Word and element location records:

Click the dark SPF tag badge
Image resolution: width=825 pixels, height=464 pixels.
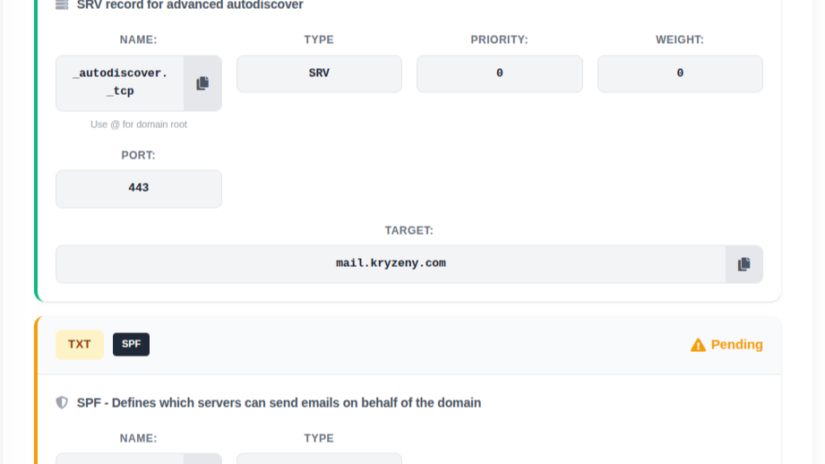[131, 345]
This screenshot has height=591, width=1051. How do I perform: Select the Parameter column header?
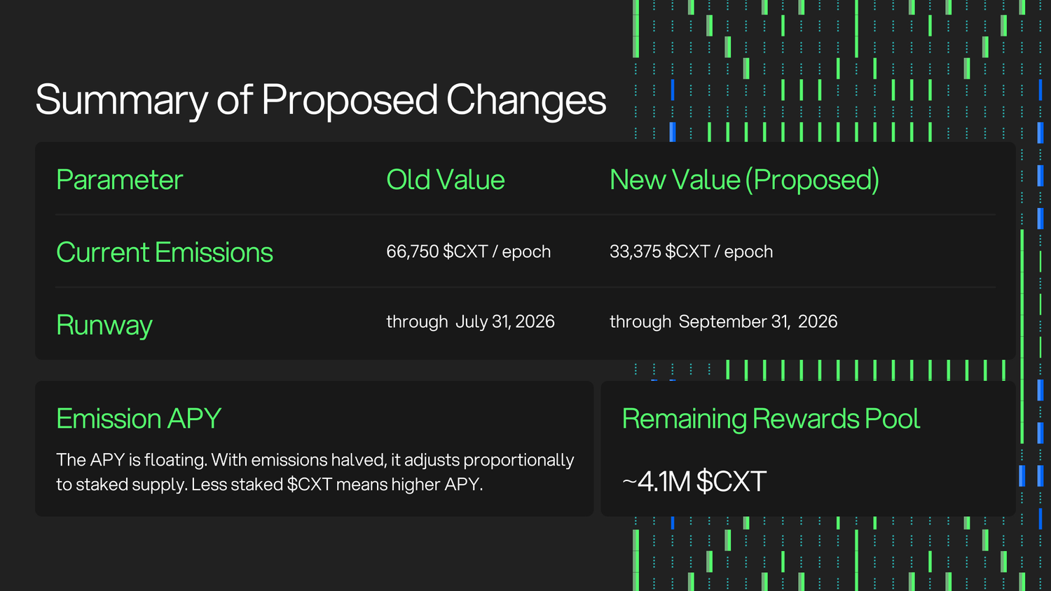point(119,180)
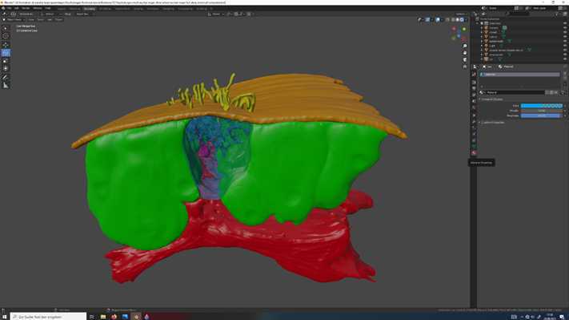This screenshot has width=569, height=320.
Task: Open the File menu
Action: tap(9, 8)
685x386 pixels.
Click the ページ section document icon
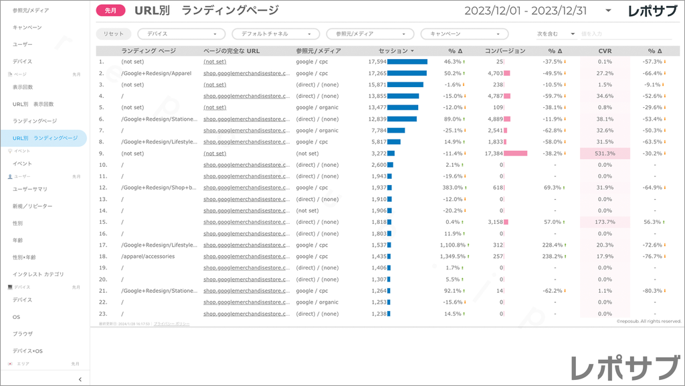tap(10, 74)
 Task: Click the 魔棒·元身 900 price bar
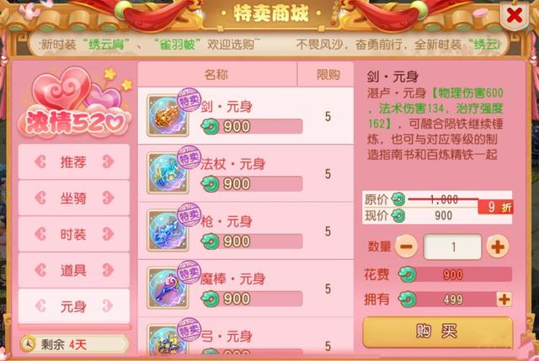252,299
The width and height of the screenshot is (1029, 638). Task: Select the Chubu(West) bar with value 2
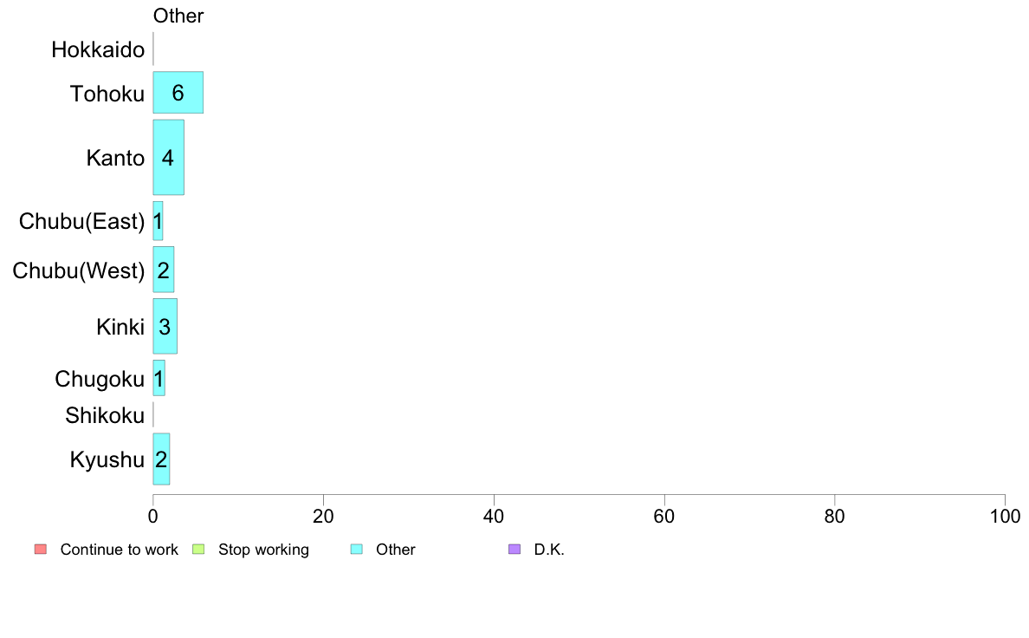(164, 270)
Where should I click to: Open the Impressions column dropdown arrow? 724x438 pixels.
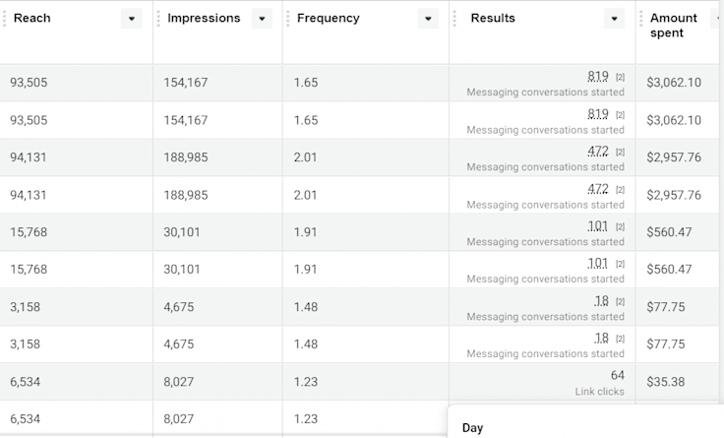(262, 19)
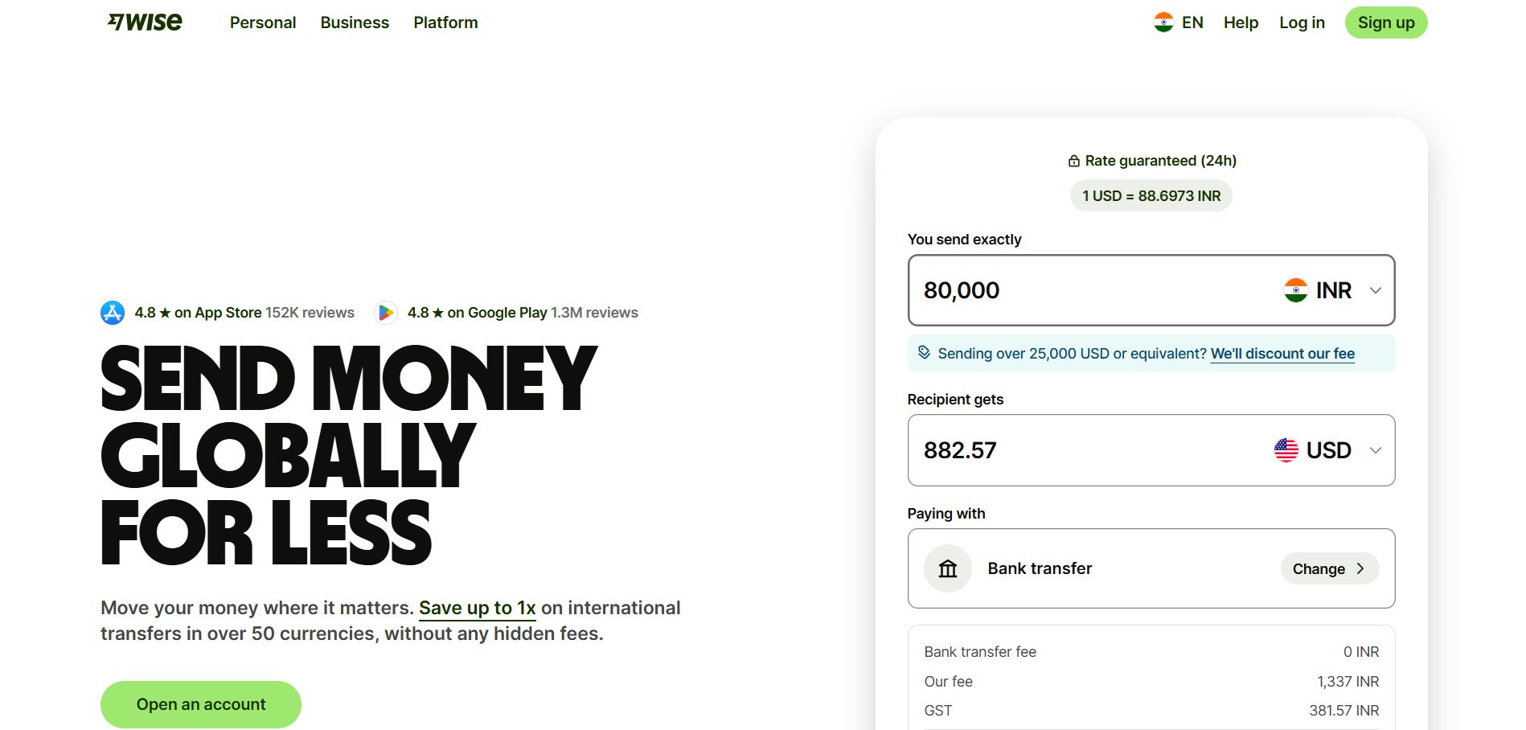The height and width of the screenshot is (730, 1526).
Task: Click the rate guaranteed lock icon
Action: pyautogui.click(x=1073, y=161)
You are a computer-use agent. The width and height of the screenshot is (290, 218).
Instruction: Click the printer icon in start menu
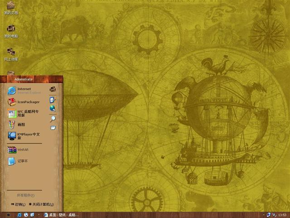(x=53, y=89)
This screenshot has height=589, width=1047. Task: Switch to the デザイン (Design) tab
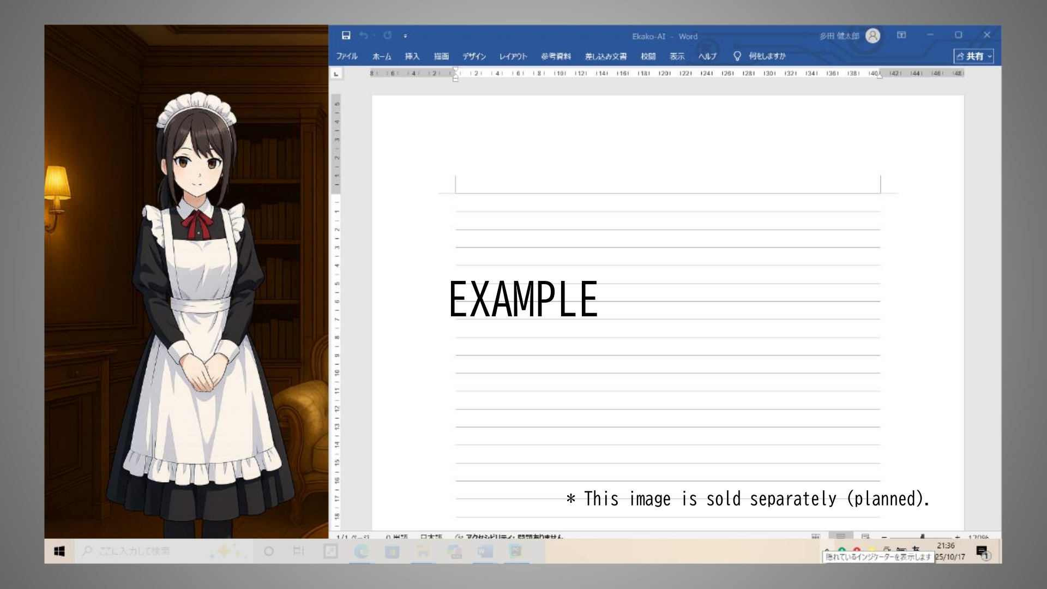pos(474,56)
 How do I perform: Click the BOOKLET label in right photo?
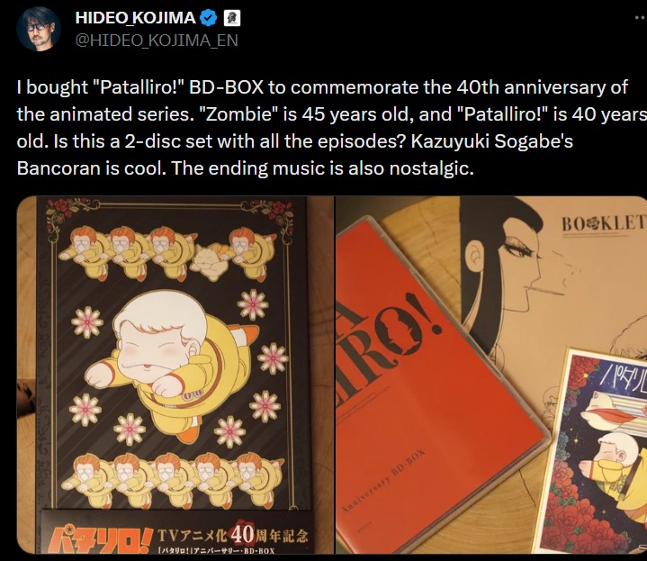[603, 223]
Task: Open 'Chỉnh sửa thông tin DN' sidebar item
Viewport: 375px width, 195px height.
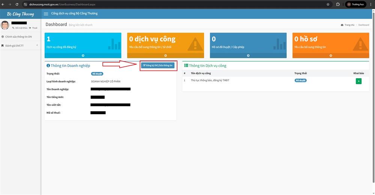Action: pos(18,37)
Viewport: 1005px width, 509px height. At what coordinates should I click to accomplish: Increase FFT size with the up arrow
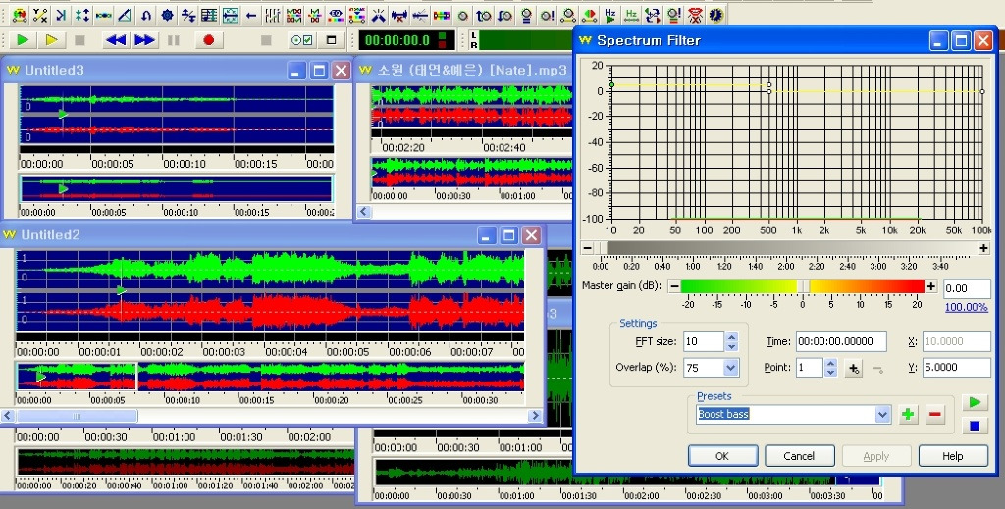pos(730,337)
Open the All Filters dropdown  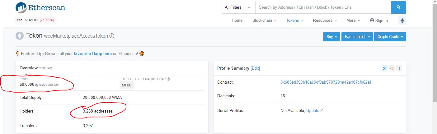click(x=238, y=7)
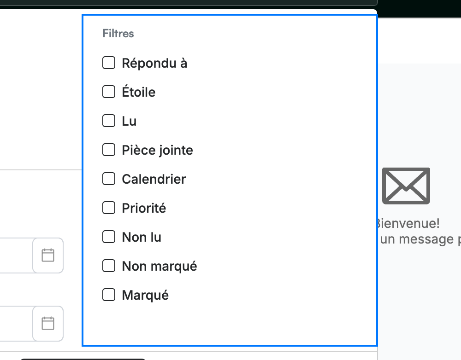Tick the Étoile filter checkbox
Image resolution: width=461 pixels, height=360 pixels.
(109, 92)
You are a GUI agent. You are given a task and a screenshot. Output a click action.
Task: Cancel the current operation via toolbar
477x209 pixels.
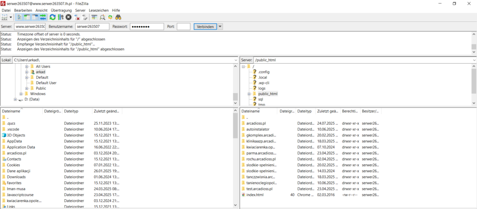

Task requirements:
Copy the rows from the line containing "This screenshot has height=591, width=1051." through the line containing "tap(10, 74)", word for word and leaving out the pictures.

Answer for this exercise:
This screenshot has height=591, width=1051. How do I perform: Select the Parameter column header?
point(119,180)
This screenshot has width=569, height=320.
Task: Open the File menu
Action: tap(9, 8)
685x386 pixels.
Click the ページ section document icon
tap(10, 74)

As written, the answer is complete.